Staatschef bricht Besuch in Frankreich ab

Der tunesische Staatschef Moncef Marzouki bezeichnete Belaid vor dem EU-Parlament in Straßburg als "persönlichen Freund" und kündigte an "die Feinde der Revolution zu demaskieren". Die tunesischen Bürger rief er zur Besonnenheit auf. Seinen Besuch in Frankreich brach er ab, auch die Teilnahme am der Organisation der islamischen Konferenz (OIC) in Kairo sagte er ab.

Marzouki gehört der säkularen Partei Kongress für die Republik an, die an der Regierung beteiligt ist. Am Sonntag drohte die Partei mit einem Koalitionsbruch, sollte Ennahda nicht zwei islamistische Minister entlassen. Nach der Wahl der von Islamisten dominierten Regierung im Oktober 2011 ist ein erbitterter Streit mit säkularen Kräften über die weitere Ausrichtung der Politik entbrannt. Viele fürchten den wachsenden Einfluss extremistischer Kräfte.

Frankreichs Präsident Hollande erklärte, die erneute politische Gewalt in Tunesien sei alarmierend. "Der Mörder (von Belaid) hat Tunesien eine seiner mutigsten und freiesten Stimmen genommen."

> Übungsdaten:

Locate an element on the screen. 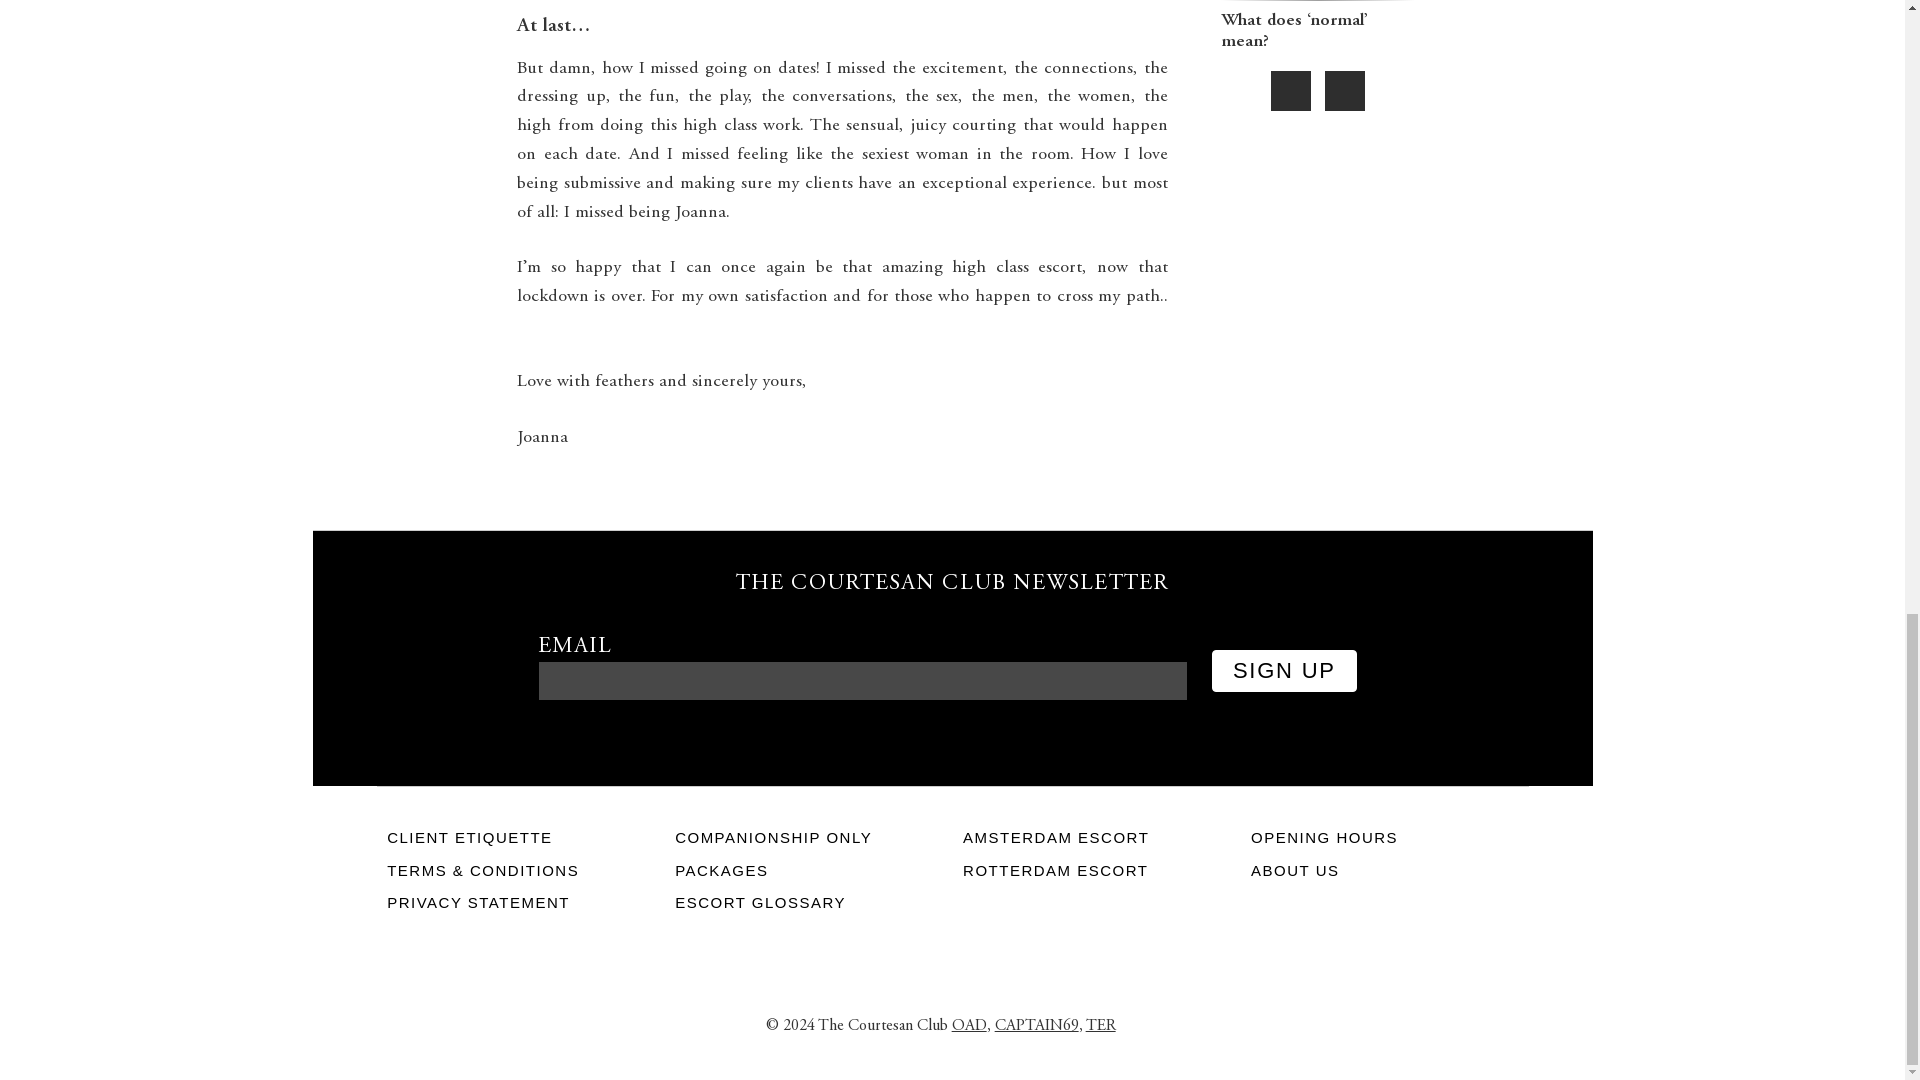 The image size is (1920, 1080). Sign up is located at coordinates (1284, 671).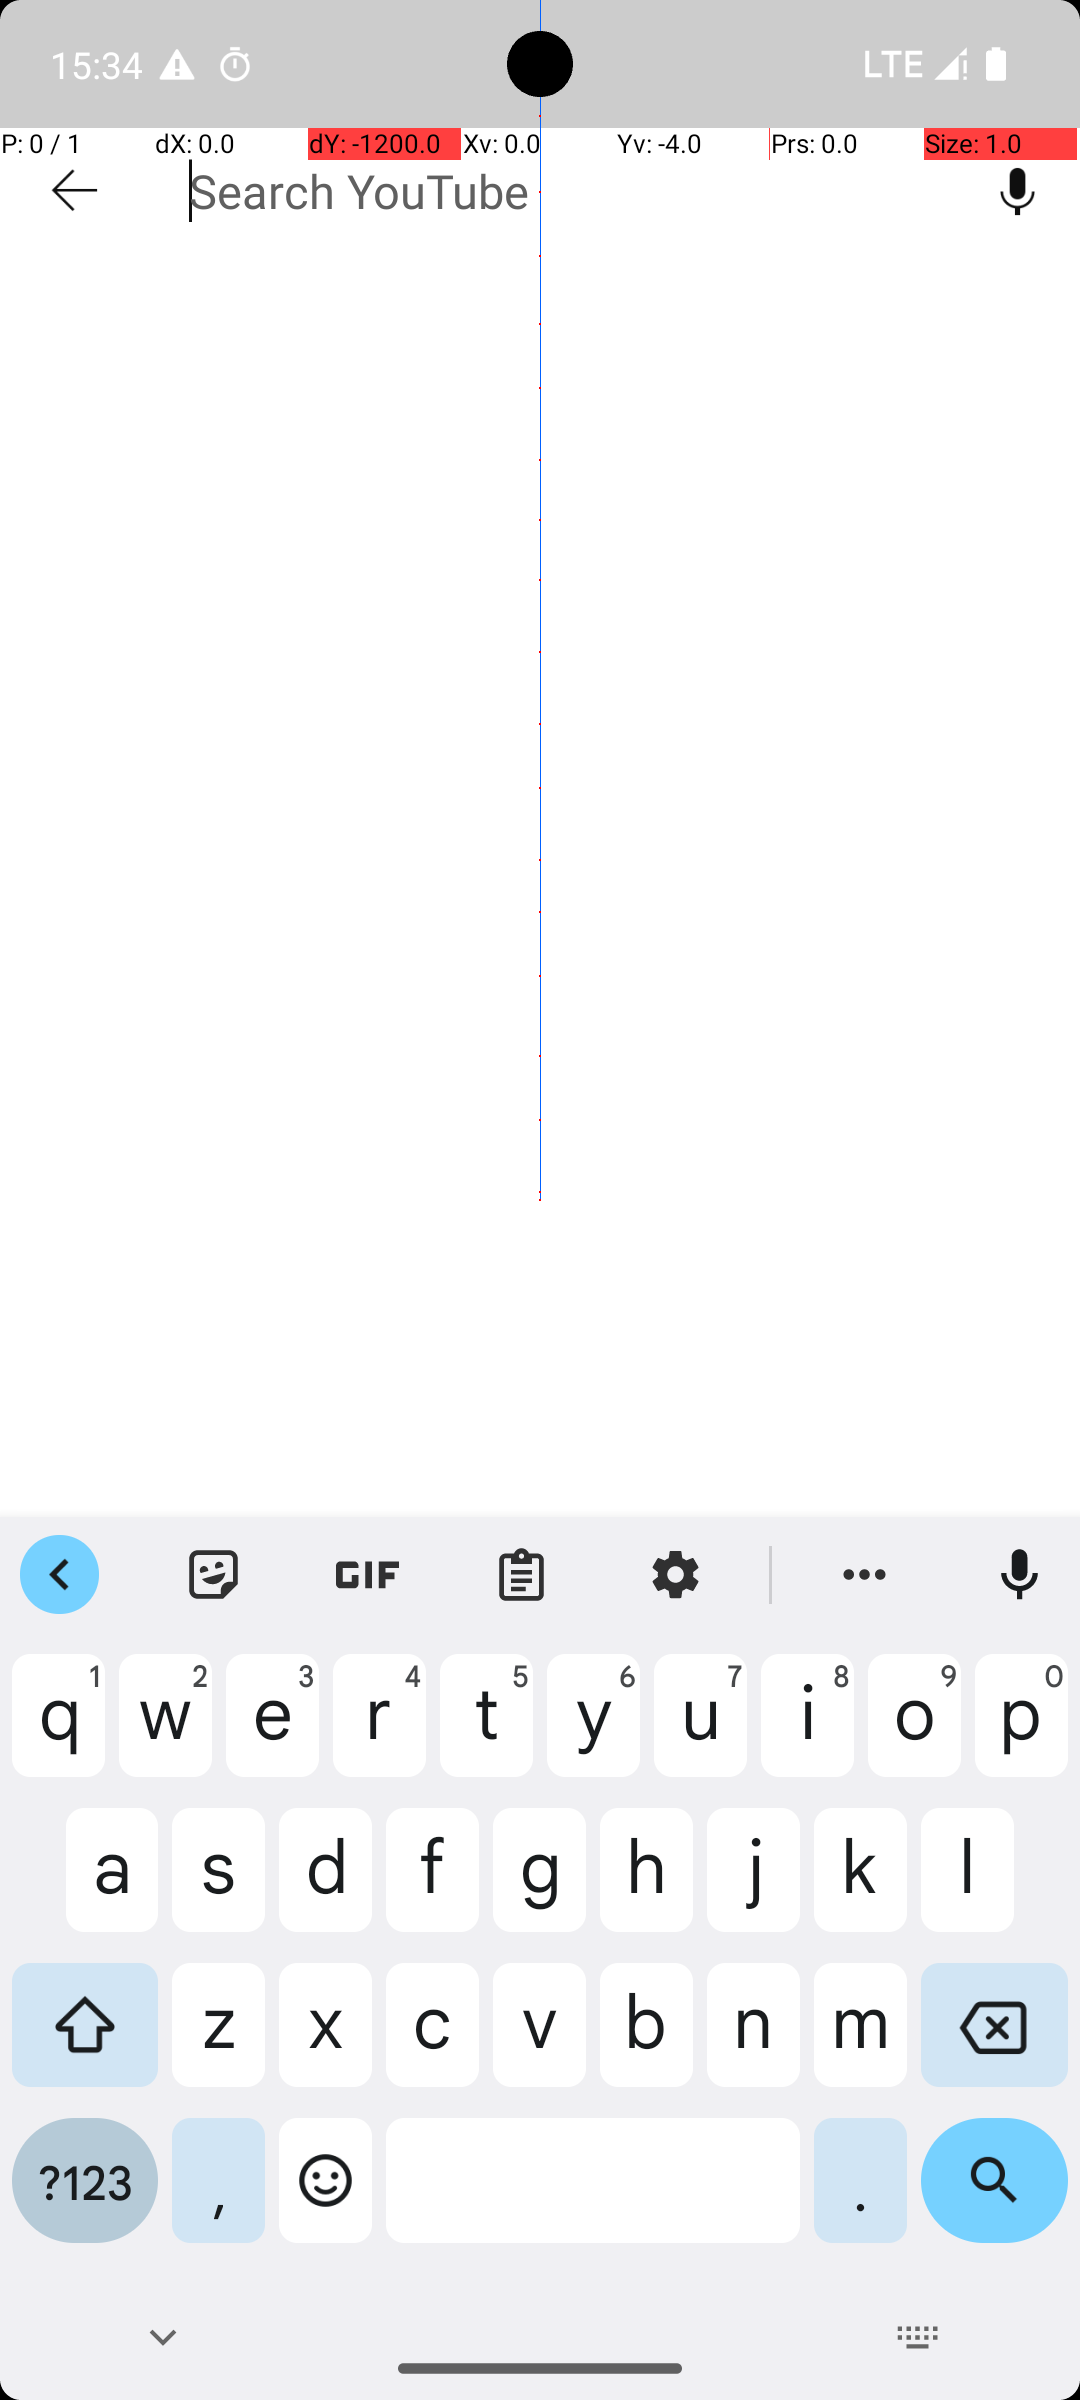  Describe the element at coordinates (486, 1731) in the screenshot. I see `t` at that location.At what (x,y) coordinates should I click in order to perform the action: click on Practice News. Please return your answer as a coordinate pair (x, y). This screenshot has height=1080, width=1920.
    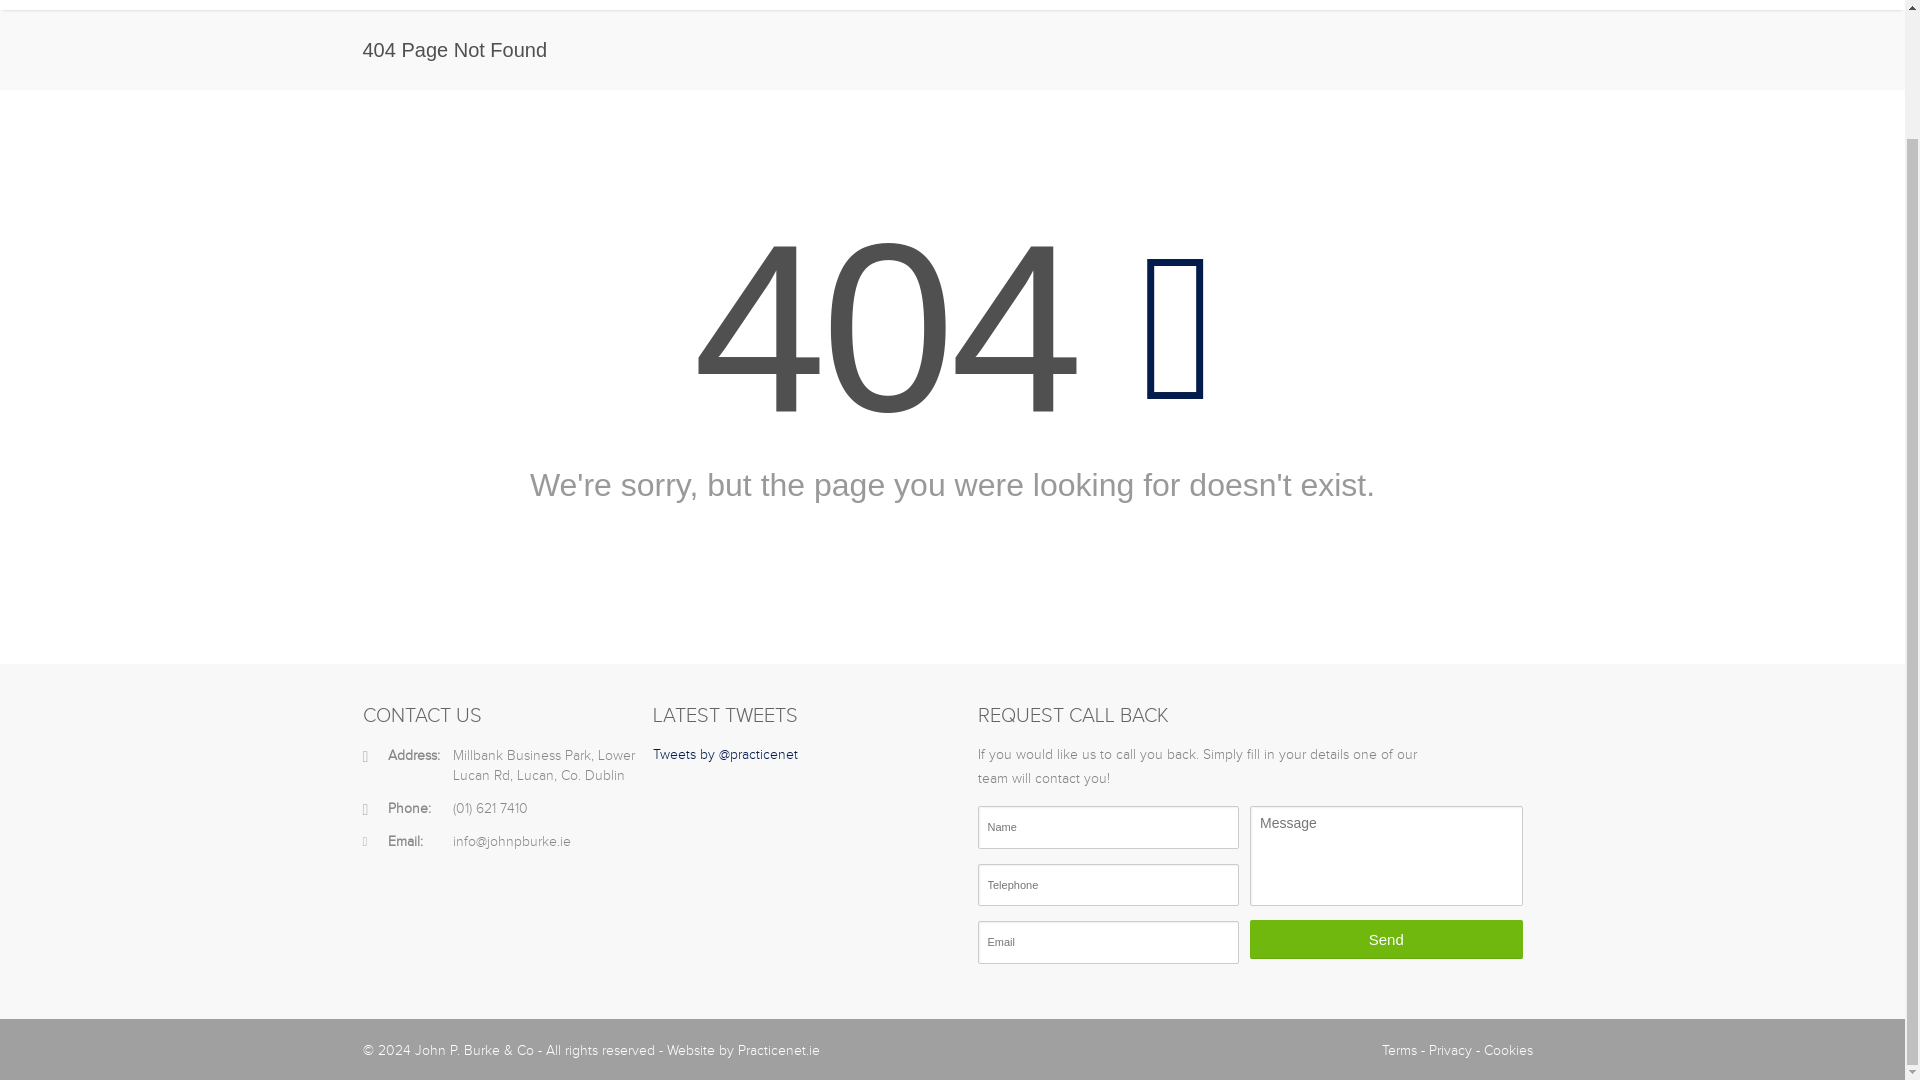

> Aufgabe: Schreiben Sie den Abschnitt des Lesetexts wortgetreu ab, der bei den Worten „Der tunesische Staatschef“ einsetzt, und enden Sie nach „Einfluss extremistischer Kräfte.“. Für die Bearbeitung dient allein der Lesetext als Grundlage.

> Antwort:
Der tunesische Staatschef Moncef Marzouki bezeichnete Belaid vor dem EU-Parlament in Straßburg als "persönlichen Freund" und kündigte an "die Feinde der Revolution zu demaskieren". Die tunesischen Bürger rief er zur Besonnenheit auf. Seinen Besuch in Frankreich brach er ab, auch die Teilnahme am der Organisation der islamischen Konferenz (OIC) in Kairo sagte er ab.

Marzouki gehört der säkularen Partei Kongress für die Republik an, die an der Regierung beteiligt ist. Am Sonntag drohte die Partei mit einem Koalitionsbruch, sollte Ennahda nicht zwei islamistische Minister entlassen. Nach der Wahl der von Islamisten dominierten Regierung im Oktober 2011 ist ein erbitterter Streit mit säkularen Kräften über die weitere Ausrichtung der Politik entbrannt. Viele fürchten den wachsenden Einfluss extremistischer Kräfte.